◆ WHAT IS EXPECTED
Copy each line that includes the string "help" from the material into your answer.

◆ DATASET EXTRACT
____________________
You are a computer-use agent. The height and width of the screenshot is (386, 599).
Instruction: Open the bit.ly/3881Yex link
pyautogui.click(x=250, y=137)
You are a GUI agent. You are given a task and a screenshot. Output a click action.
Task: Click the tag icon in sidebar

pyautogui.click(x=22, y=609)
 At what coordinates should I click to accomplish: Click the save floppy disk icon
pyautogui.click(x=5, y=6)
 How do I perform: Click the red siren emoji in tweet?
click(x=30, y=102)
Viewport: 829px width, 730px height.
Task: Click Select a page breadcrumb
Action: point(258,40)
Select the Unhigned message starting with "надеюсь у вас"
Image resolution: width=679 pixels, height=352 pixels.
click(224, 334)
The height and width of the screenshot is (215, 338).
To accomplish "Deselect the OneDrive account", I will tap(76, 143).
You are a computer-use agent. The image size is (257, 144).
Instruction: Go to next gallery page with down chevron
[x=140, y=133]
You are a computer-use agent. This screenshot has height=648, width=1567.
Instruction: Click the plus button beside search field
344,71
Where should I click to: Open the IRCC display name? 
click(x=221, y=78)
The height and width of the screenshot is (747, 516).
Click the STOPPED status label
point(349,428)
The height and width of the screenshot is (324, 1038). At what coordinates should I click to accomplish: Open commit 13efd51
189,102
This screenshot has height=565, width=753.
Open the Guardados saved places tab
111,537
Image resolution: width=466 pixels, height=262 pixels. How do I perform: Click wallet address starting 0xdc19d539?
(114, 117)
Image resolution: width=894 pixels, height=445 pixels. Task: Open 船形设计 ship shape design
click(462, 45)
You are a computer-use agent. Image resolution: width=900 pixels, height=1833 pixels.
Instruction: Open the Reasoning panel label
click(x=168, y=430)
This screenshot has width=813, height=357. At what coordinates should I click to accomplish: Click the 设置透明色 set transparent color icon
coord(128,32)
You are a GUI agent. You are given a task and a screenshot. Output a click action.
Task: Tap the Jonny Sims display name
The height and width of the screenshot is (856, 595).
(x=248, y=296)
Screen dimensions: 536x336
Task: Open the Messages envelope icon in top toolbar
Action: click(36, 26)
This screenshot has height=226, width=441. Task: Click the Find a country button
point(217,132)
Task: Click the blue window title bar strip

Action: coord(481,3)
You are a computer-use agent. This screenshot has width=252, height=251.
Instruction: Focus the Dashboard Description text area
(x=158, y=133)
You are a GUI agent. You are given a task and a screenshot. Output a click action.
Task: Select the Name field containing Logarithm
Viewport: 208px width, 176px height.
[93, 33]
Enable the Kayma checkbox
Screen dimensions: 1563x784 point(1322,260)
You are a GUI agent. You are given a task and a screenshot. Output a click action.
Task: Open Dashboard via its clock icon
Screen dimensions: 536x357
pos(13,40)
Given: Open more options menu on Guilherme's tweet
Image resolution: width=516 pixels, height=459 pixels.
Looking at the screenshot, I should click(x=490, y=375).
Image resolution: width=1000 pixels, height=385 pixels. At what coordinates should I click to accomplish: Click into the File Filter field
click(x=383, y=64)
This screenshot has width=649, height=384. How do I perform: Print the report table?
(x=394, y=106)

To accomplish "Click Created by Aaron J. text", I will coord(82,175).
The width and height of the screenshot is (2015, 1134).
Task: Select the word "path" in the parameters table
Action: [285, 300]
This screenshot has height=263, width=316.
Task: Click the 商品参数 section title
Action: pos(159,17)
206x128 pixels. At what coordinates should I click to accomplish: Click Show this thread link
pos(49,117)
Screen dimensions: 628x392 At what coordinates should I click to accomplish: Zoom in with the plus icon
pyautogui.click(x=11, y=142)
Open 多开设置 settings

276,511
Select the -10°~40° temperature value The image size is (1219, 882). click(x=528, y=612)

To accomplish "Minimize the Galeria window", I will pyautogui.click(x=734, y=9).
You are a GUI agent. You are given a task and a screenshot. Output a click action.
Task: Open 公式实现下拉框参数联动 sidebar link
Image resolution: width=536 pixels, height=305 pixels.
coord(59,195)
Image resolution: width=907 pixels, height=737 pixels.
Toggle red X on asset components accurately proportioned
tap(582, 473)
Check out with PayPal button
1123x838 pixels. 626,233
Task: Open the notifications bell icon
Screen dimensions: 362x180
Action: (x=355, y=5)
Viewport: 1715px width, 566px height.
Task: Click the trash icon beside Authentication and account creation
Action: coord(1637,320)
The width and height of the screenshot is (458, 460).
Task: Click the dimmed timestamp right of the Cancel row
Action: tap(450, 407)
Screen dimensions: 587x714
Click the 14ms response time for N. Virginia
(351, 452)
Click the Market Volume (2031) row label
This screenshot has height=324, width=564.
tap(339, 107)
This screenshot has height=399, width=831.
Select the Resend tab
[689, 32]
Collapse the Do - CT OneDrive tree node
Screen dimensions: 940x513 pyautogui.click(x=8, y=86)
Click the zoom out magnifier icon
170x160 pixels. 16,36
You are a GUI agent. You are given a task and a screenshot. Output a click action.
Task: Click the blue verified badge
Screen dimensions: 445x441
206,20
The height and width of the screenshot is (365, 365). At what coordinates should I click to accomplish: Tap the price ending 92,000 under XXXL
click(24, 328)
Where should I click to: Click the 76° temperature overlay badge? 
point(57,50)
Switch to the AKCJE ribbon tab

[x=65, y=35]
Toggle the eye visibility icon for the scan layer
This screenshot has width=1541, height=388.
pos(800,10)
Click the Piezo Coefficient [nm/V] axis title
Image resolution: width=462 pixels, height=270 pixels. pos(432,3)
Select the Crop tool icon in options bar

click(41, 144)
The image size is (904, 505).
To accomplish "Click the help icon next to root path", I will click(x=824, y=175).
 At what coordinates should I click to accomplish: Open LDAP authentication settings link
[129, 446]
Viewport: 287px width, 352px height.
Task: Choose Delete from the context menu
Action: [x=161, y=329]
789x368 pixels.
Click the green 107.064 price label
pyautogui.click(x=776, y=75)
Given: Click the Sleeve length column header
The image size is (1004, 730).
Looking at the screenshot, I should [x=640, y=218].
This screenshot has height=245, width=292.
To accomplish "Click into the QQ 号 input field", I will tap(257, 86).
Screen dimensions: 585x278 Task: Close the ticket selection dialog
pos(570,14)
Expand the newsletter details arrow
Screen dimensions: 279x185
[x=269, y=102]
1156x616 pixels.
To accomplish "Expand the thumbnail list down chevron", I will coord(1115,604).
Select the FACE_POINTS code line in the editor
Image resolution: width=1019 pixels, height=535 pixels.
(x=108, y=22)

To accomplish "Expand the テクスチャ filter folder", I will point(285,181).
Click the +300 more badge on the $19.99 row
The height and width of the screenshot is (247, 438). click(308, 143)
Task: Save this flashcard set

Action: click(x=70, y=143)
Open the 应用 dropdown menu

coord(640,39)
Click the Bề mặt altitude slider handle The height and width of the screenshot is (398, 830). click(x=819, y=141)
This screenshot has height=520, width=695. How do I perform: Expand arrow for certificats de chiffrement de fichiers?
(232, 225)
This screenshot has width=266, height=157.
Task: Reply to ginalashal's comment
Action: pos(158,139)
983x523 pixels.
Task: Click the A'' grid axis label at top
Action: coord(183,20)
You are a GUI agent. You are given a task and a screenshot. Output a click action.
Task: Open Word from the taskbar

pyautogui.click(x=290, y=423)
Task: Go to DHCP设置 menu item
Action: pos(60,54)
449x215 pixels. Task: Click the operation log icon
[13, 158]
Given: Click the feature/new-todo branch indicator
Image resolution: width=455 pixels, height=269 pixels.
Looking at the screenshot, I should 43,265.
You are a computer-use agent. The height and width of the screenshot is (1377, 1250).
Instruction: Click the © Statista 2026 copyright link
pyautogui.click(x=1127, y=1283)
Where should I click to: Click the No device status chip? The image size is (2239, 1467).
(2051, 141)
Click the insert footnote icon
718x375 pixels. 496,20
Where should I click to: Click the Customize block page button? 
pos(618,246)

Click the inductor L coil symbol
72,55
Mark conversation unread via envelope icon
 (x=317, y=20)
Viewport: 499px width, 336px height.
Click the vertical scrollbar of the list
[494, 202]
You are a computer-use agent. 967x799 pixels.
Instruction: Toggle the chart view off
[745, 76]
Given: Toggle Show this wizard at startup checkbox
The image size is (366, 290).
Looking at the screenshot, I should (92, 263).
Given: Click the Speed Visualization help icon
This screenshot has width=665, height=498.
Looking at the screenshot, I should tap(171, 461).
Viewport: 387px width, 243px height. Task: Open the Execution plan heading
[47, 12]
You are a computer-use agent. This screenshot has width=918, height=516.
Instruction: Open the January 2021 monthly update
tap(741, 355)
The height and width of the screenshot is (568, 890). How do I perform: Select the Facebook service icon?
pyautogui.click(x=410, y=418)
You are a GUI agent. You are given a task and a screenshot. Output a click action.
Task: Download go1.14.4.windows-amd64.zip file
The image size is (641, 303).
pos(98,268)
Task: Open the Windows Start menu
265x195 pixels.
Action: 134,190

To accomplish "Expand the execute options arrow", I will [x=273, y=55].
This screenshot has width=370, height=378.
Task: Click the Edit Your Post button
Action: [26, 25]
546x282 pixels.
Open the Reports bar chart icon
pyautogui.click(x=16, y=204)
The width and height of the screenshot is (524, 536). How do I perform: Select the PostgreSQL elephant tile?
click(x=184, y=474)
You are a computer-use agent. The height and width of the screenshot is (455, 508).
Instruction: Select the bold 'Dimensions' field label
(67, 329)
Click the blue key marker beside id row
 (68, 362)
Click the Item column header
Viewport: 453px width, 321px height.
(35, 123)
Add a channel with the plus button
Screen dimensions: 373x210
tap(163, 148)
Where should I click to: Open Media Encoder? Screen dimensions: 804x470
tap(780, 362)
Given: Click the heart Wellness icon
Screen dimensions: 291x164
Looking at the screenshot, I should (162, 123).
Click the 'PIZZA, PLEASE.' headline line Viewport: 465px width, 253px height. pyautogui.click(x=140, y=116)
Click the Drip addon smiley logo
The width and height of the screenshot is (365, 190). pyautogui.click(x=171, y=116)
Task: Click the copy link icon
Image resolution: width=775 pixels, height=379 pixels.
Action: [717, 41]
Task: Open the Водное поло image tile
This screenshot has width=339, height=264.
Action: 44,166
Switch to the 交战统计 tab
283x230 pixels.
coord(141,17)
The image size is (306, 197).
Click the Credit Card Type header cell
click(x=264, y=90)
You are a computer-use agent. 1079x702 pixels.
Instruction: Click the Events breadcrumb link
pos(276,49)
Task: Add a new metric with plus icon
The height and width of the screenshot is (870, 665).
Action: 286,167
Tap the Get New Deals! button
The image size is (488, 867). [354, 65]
____________________
◆ RESPONSE FOR THIS EXERCISE
To accomplish "Click the help icon next to root path", I will click(x=824, y=175).
Given: Click the Speed Visualization help icon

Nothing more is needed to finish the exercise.